Das heisst also das der neue Flash Player mit GCC 3.x kompiliert wurde. Das ganze Problem ist, das Deine Lösung im moment der einzige Weg ist (auch wenn er sehr unsauber ist und einige Probleme bereiten kann).

Entweder Du machst ein Update auf eine GCC 3.x Version von Gentoo oder du beharrst mit dieser Lösung.

----------

## ddanier

 *Beforegod wrote:*   

> hmm..
> 
> normalerweise wird diese lib mit GCC 3.x mitinstalliert.
> 
> Das heisst also das der neue Flash Player mit GCC 3.x kompiliert wurde. Das ganze Problem ist, das Deine Lösung im moment der einzige Weg ist (auch wenn er sehr unsauber ist und einige Probleme bereiten kann).
> ...

 

der witz ist ja: ich benutze gcc 3!

also am besten gcc mal neu kompilieren, oder?

----------

## Beforegod

hmm..

da ist wohl etwas schiefgelaufen..

die libstdc++ kannst Du allerdings auch von dem lib-compat Paket haben.

Allerdings ist das schon mehr als komisch das Du die neue Version davon nicht hast.

Kompilieren mal den gcc neu und probiers dann nochmal.

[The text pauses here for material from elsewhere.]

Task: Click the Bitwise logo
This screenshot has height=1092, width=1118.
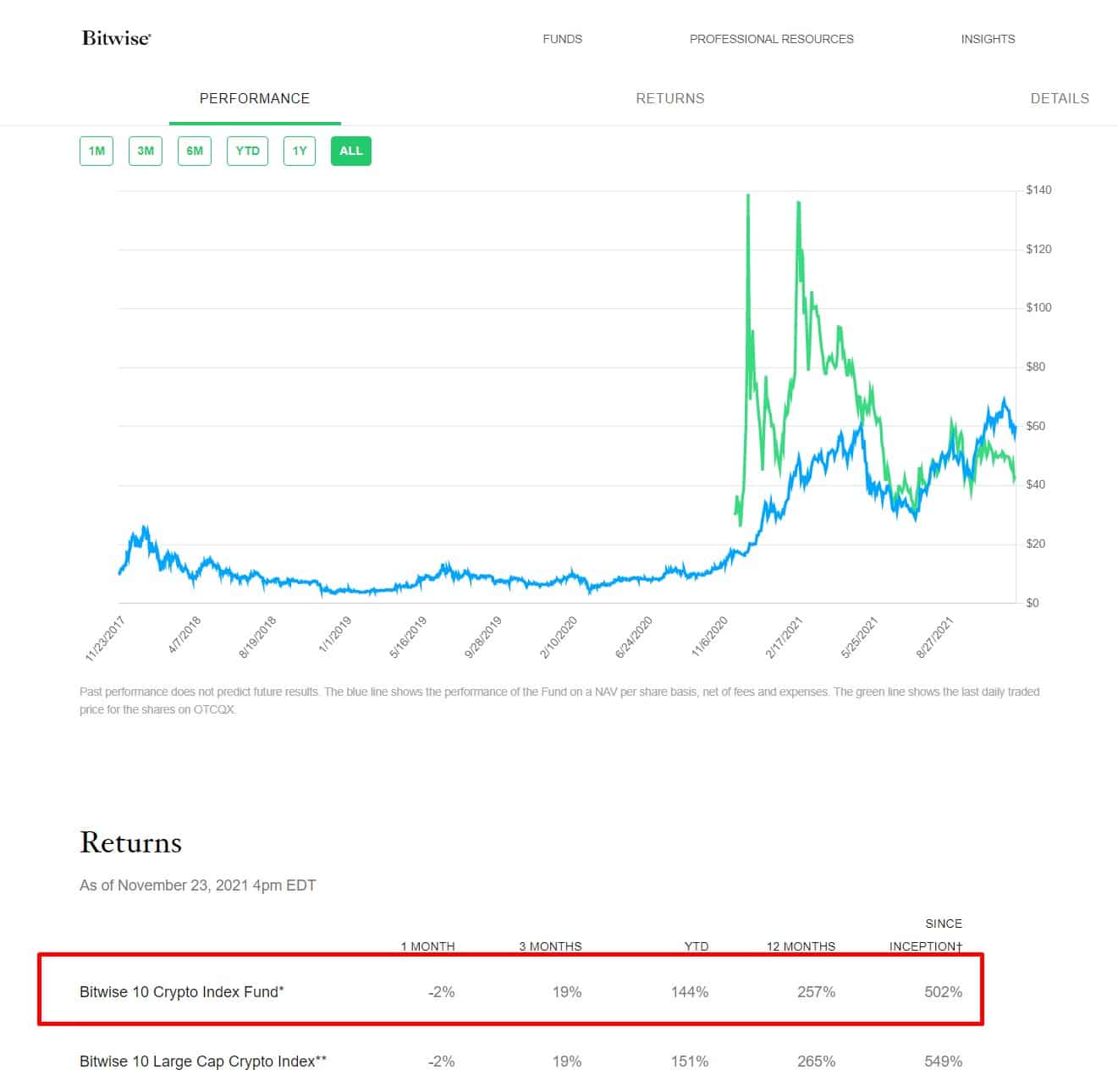Action: [x=116, y=38]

(vorher den link löschen!)

----------

## ddanier

 *Beforegod wrote:*   

> hmm..
> 
> da ist wohl etwas schiefgelaufen..
> 
> die libstdc++ kannst Du allerdings auch von dem lib-compat Paket haben.
> ...

 

lib-compat hab ich auch installiert, könnte echt sein....

grade hab ich nurnoch ein paar schwierigkeiten, da ich über nacht glibc neu emergen wollte, hab mich aber vertippt (2 statt 3 eingegeben) und den dateinamen per tab vervollständigt...jetzt hab ich wieder glibc-2.2.5 installiert und nix geht mehr  :Sad: 

ma sehn, ob ich das wieder hin bring....

(für tips hierbei bin ich natürlich auch dankbar  :Very Happy:  )

----------

## ddanier

ok, das hat geplappt sorag innerhalb von einer stunde  :Very Happy: 

(eigentlich ganz einfach, wenn man weiß wie...wenns jemanden interessiert wie, fragt mich)

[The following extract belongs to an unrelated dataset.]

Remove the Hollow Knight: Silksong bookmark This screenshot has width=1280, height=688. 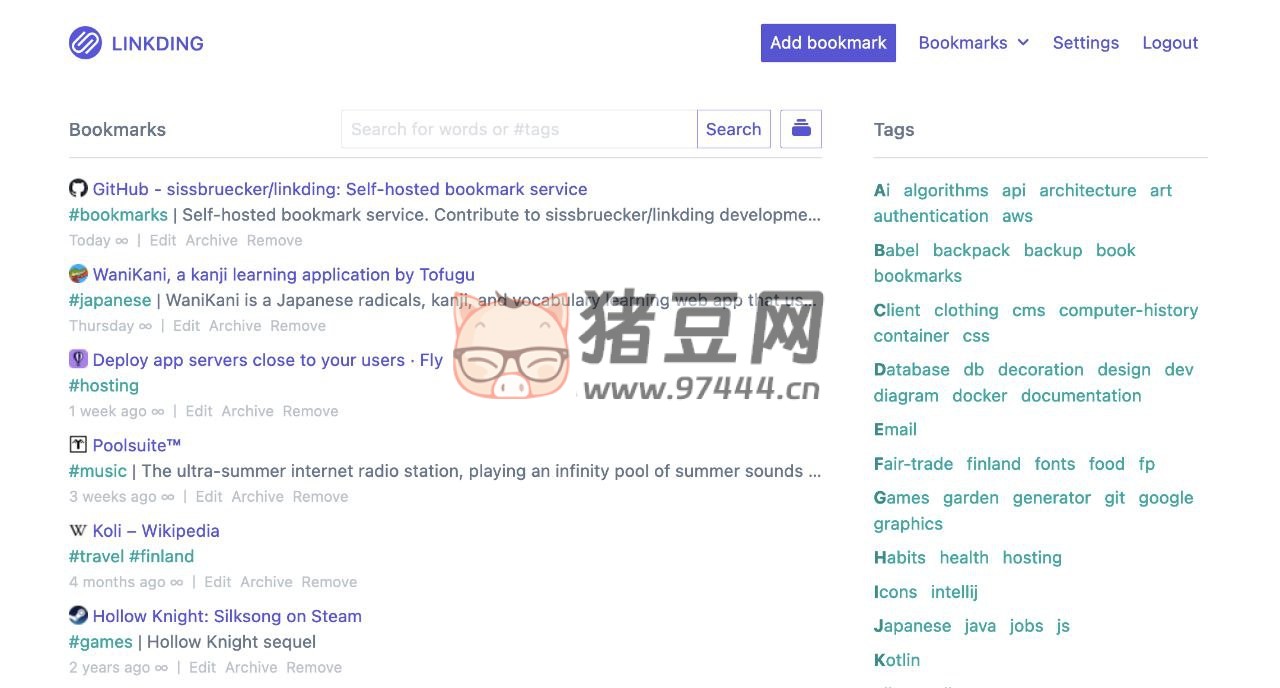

jetzt gehts gcc an den kragen  :Wink: 

----------

## ddanier

ok, gcc neu kompiliert...die datei fehlt immernoch!!

----------

## ajordan

mach ma jetzt emerge rsync und nen update von netscape-flash und lib-compat. Ich hatte gestern abend das selbe Problem. mit den updates gehts jetzt.

Alex

----------

## ddanier

funzt leider auch nicht  :Sad: 

----------

## ddanier

so, problem gelöst!

export ACCEPT_KEYWORDS="~x86"

emerge netscape-flash

--> es gibt ein neues lib-compat, wird dann emerged, da is die fehlende datei dabei  :Very Happy: 

(is allerdings noch unstable, frag mich wieso....mit dem alten lib-compat geht GARNICHTS, es kann also nur besser sein)

----------